Smart Speaker for Co-Working Spaces

├── NLP 1: IBM Watson (WeWork AI)

│ ├── Air Condition

│ ├── Room Booking

│ ├── Catering

│ └── Register Guest

│

└── whoelse.ai

└── NLP 2: Cisco Mindmeld (PWC AI)

│ ├── Tax Fillings

│ ├── HR Management

│ └── Digital Lawyer

└── NLP 3: Nuance Mix (Lufthansa AI)

│ ├── Ticket Booking

│ ├── Hotel Reservation

│ └── Rental Cars

└── NLP 4: Deepgram (no white label)

│ ├── Transcription Service

│ ├── Task Automation

│ └── Meeting Translator

└── NLP 5: Alexa (Amazon)

├── ..

└── ..

User journey:

Voice AI 1 Welcome at WeWork - how can I help you?

User Input I want to file my taxes!

Voice AI 1 I can not help you personally. But I find the best AI available!

Searches in whoelse.ai intent catalog

Voice AI 2 Welcome at PCW. Please tell me first your tax code (..)

We detailed this concept during the organisation of a DIN industry standard initiative for NLP API interoperability. As consortium initiators we worked together with industry partners and validated the demand of such an AI exchange.

The Domain Name System was once needed for the Text Internet to succeed. This project proposes to now develop the technologies needed for the first address system for a new kind of Voice Internet.

‍But standardization itself is not a business model. In the current environment usually de-facto monopolists like “GAFA” control by their market dominance the adoption of technology specifications and SDKs in the industry.

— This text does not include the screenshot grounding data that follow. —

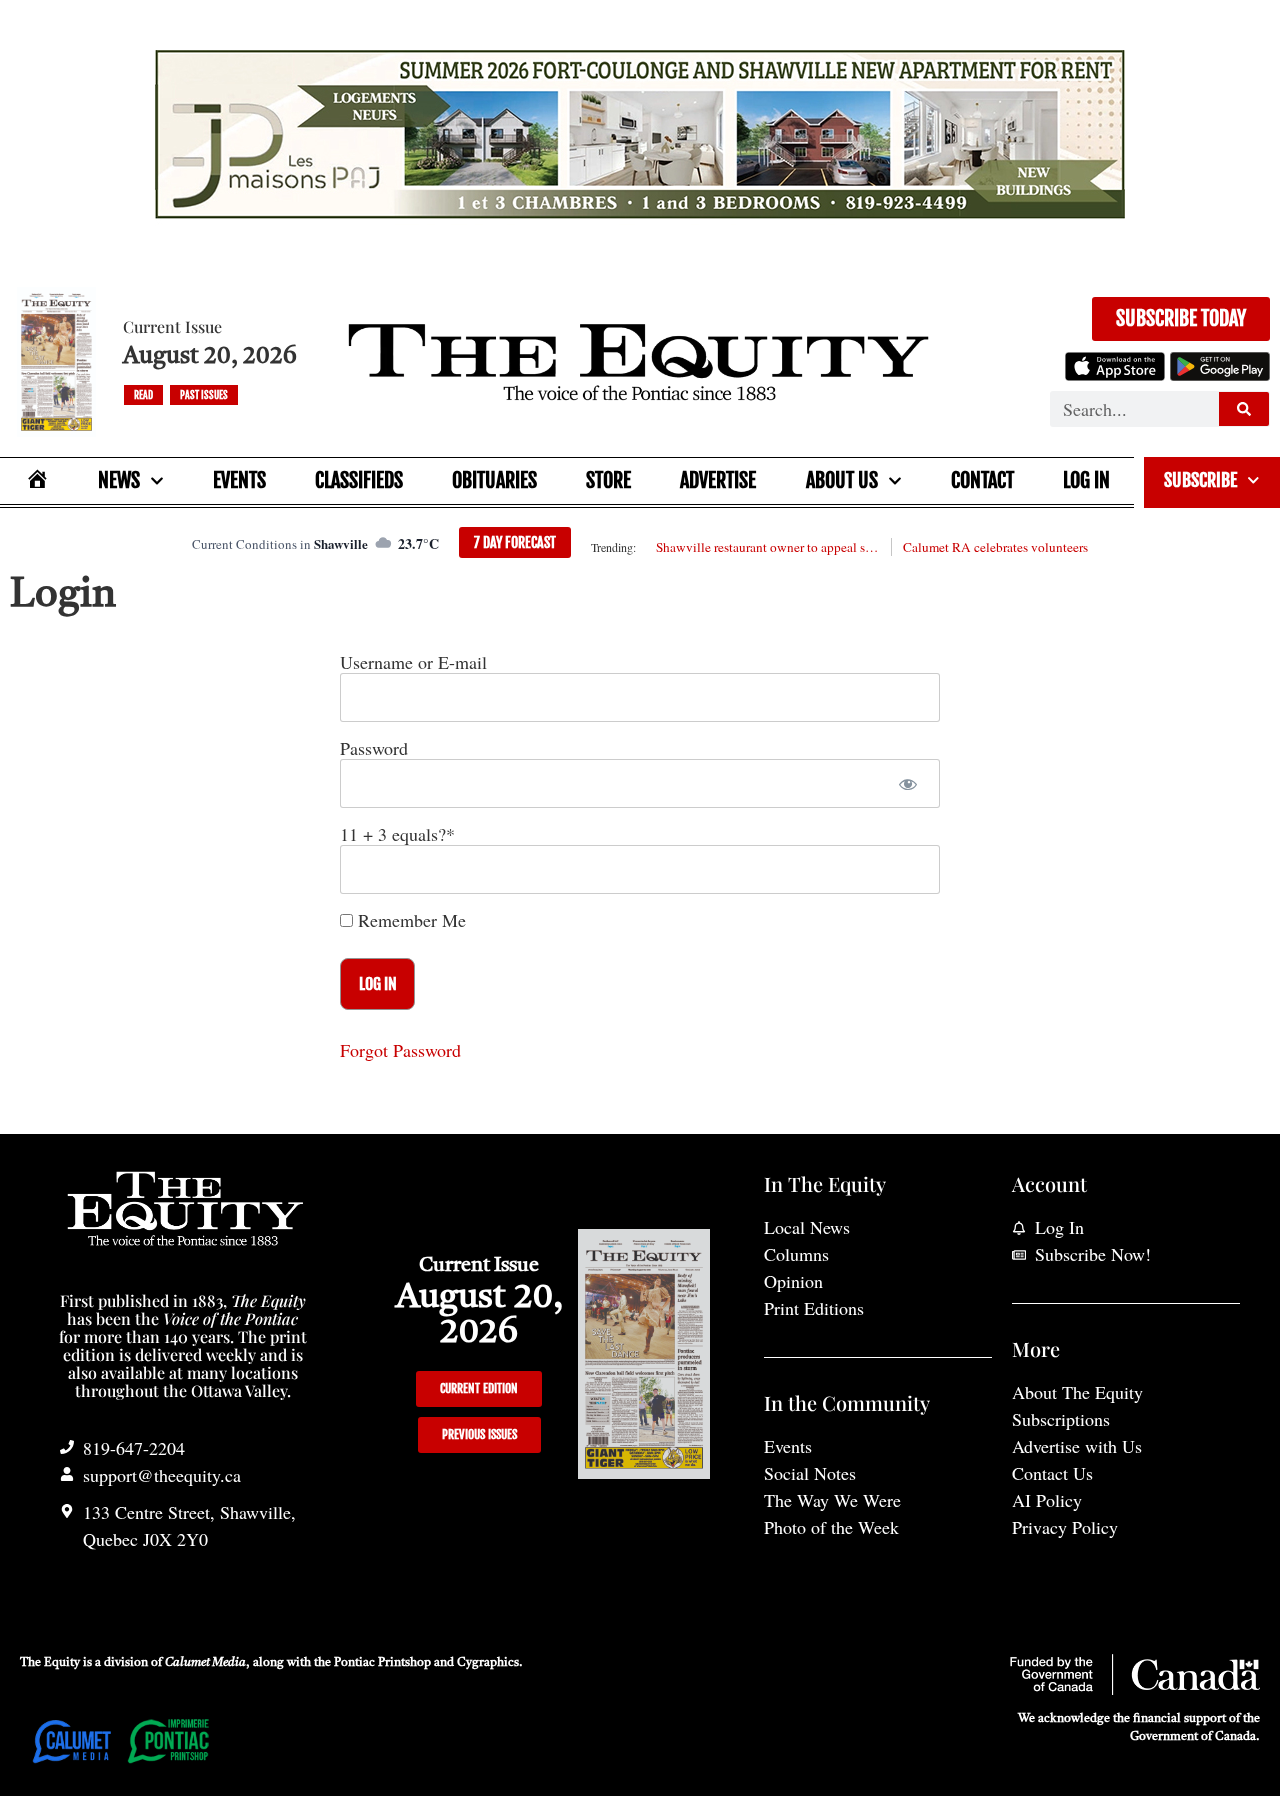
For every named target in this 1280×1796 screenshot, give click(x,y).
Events (239, 480)
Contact (982, 480)
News (119, 480)
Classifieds (359, 480)
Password (374, 748)
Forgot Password (400, 1050)
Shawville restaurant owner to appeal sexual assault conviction (768, 547)
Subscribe (1200, 480)
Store (608, 480)
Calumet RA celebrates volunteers (995, 547)
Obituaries (494, 480)
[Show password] (907, 783)
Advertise (718, 480)
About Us (842, 480)
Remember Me (409, 920)
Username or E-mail (413, 662)
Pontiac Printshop (382, 1663)
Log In (1086, 480)
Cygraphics (488, 1663)
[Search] (1244, 409)
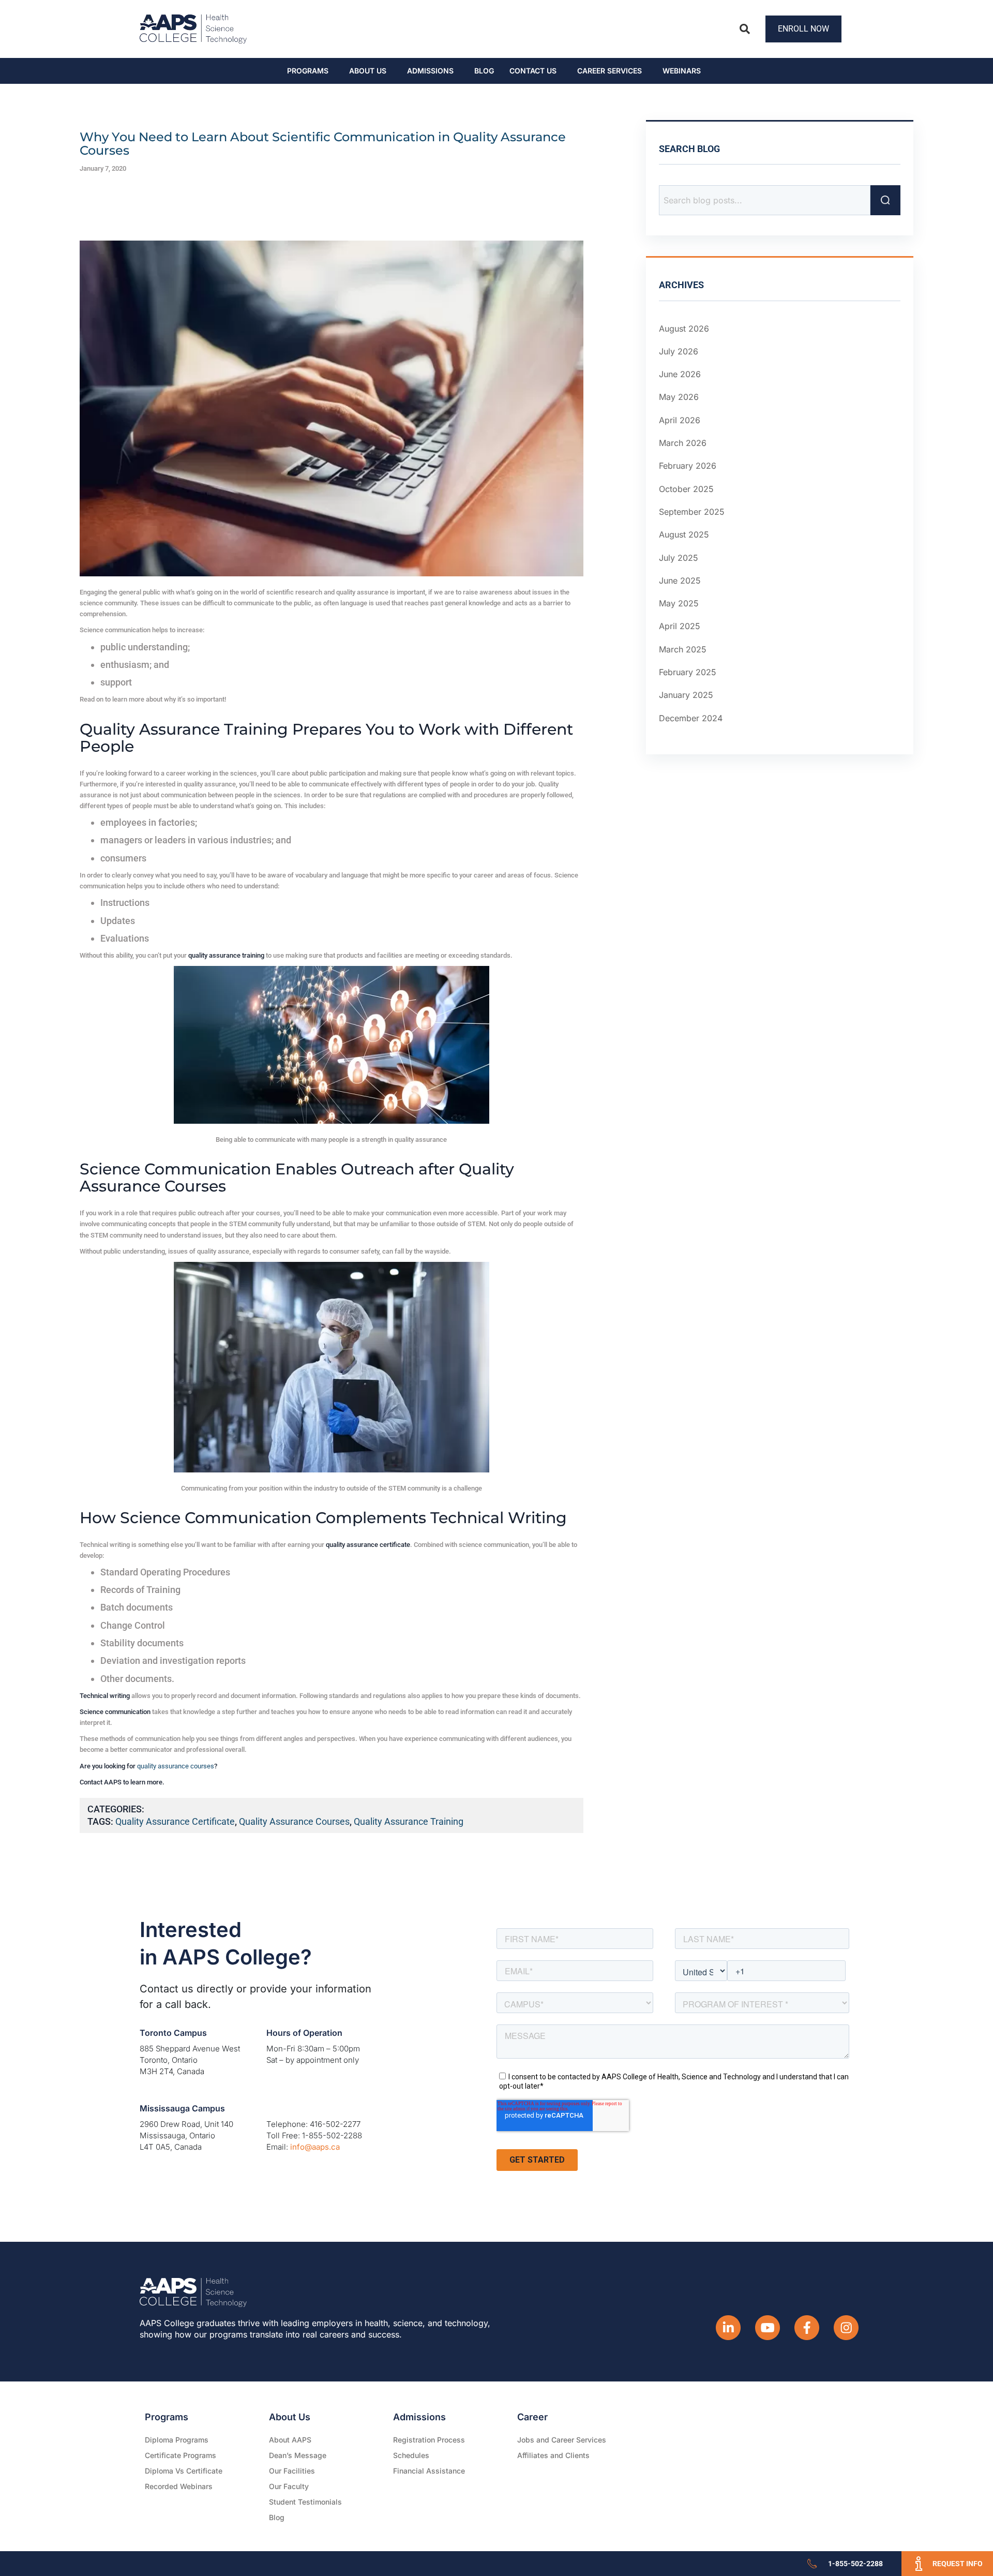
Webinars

Same is now happening in the field of voice AI interoperability. In September 2019 Amazon announced a new NLP standard initiative. The Alexa consortium decided that wake words (Alexa, Einstein, .. ) will control which voice assistant responds to a user request.

This selection logic will, in our opinion, not work. Because it is unlikely that different OEMs will be able to find a shared agreement about the ownership of arbitrary language. Example: “Voice AI, find me a ride-share” - who should decide if this command is directed to e.g. BMW or VW? Will it be the user, the AI, or the interface provider?

The Amazon’s consortium naming logic favours the most known brands and thus is designed to position Alexa in the best way possible. Research shows as well that consumers do not want to remember multiple brands for voice assistants and prefer to use natural language over synthetic input dialogs. Naming voice AI will be an ongoing topic of concern in the industry.

Long-term this project solves problems stemming from the redundancy of voice AI-based information. Once voice AI technologies are mainstream adopted, and every user is surrounded by multiple voice interfaces, it will be an issue that several voice assistants pick up a speech command and want to respond in parallel to the same user. A shared addressing system between voice AI to agree on what was (likely) said and which AI was addressed by the user will then be inevitably needed.